Copy out and return the lines from the one holding "Viewport: 660px width, 660px height." to the end of the listing below, both included, omitting the pictures.
*** Block opens ***
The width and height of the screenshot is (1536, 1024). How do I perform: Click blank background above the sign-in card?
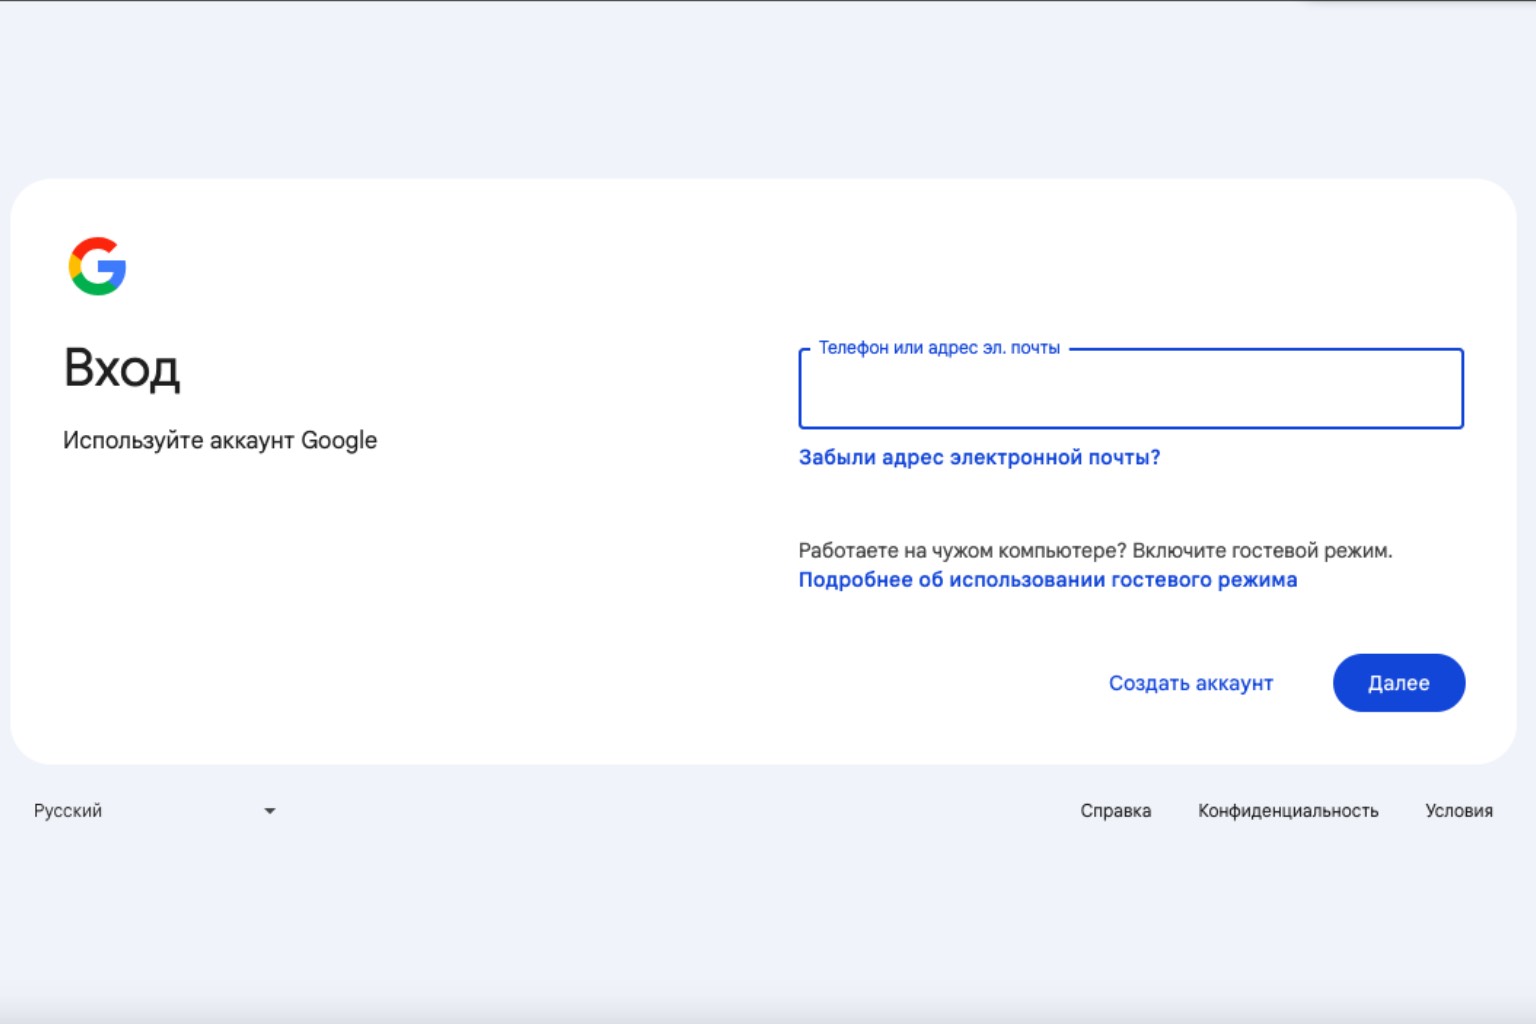click(x=768, y=90)
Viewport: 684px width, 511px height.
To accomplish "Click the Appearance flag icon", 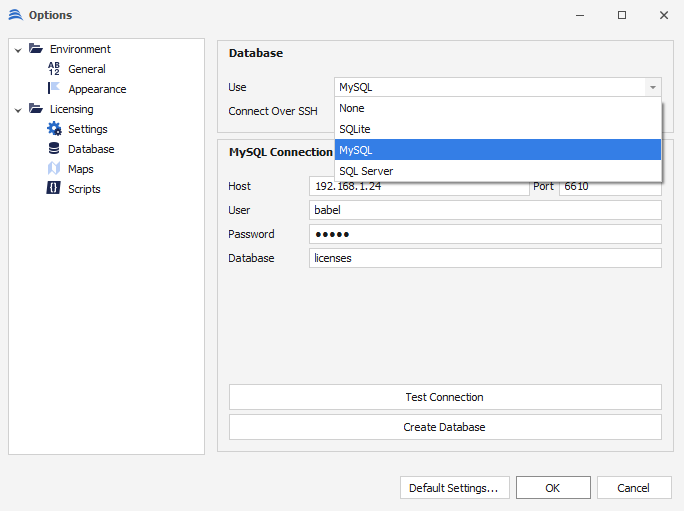I will (x=54, y=89).
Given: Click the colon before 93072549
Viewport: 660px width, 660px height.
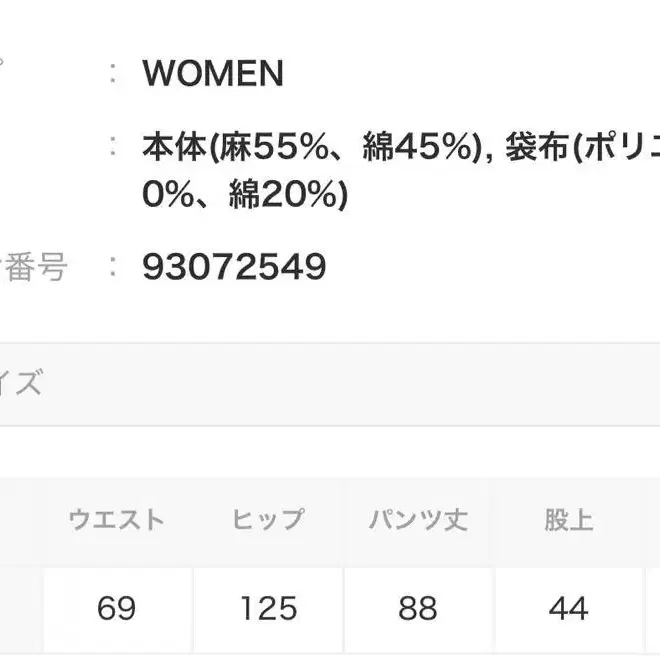Looking at the screenshot, I should 116,267.
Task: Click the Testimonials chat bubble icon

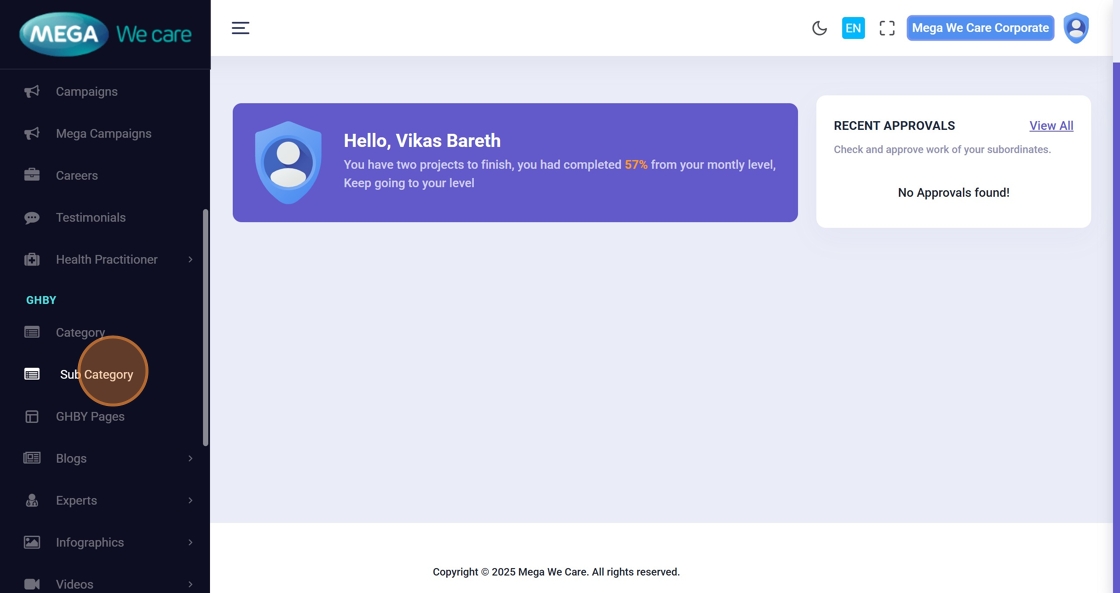Action: pos(32,218)
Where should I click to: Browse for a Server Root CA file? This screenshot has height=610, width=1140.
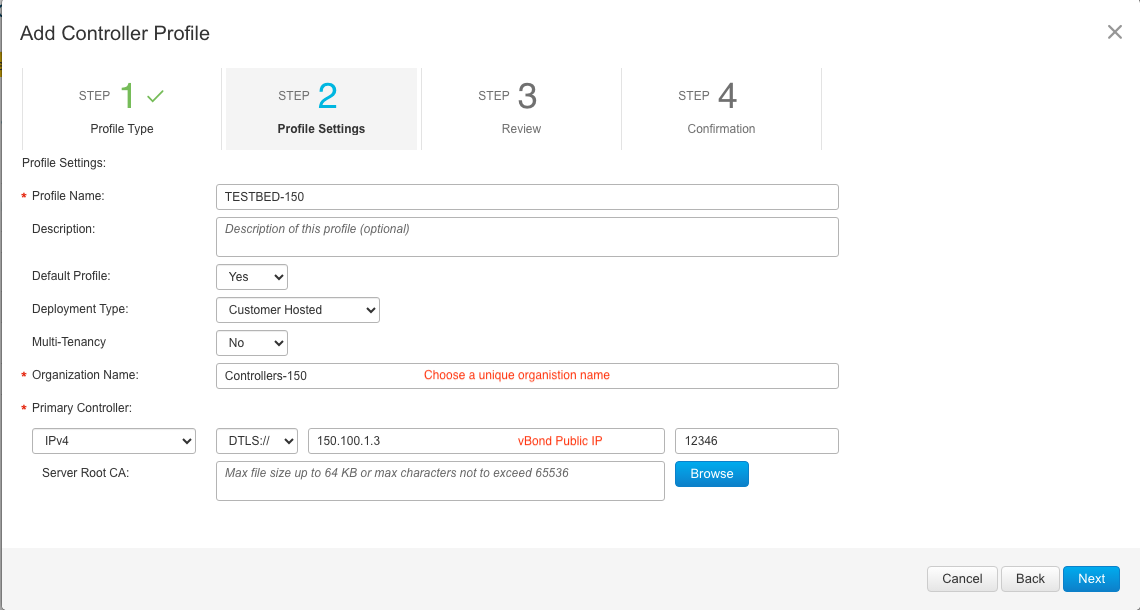coord(711,474)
*** Block closes ***
§ **THE ANSWER**
Viewport: 660px width, 660px height.
Looking at the screenshot, I should 116,267.
Task: Click the Testimonials chat bubble icon

Action: pos(32,218)
Where should I click to: Browse for a Server Root CA file? This screenshot has height=610, width=1140.
coord(711,474)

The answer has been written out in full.